**ASSIGNED TASK:** Where a line in the records below includes "agent", pull that line out.
==============================
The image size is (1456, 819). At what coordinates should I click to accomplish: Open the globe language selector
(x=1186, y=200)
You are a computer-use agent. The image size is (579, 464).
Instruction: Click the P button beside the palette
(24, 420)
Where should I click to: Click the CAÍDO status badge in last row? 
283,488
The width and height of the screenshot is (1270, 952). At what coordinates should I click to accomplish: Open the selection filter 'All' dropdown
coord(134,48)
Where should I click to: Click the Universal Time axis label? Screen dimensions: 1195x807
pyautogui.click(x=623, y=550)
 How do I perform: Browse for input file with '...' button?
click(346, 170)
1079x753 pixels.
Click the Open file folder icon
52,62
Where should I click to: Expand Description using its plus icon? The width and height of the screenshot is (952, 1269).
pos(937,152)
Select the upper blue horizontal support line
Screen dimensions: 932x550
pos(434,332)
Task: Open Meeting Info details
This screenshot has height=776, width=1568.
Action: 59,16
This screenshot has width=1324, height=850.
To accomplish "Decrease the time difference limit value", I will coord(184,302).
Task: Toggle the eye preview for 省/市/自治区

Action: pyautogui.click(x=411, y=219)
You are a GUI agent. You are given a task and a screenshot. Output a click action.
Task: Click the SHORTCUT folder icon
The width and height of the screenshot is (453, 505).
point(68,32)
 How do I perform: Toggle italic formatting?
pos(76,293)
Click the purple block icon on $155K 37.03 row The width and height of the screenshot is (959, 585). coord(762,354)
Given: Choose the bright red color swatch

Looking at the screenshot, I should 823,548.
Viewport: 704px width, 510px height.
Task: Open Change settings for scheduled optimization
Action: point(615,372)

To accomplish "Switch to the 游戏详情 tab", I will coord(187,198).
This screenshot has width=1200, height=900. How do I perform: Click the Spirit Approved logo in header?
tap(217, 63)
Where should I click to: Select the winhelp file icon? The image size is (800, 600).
==============================
**TASK OUTPUT:**
You are a computer-use agent. The image size is (579, 464).
You are a GUI agent. You are given a task and a screenshot. Output a click action.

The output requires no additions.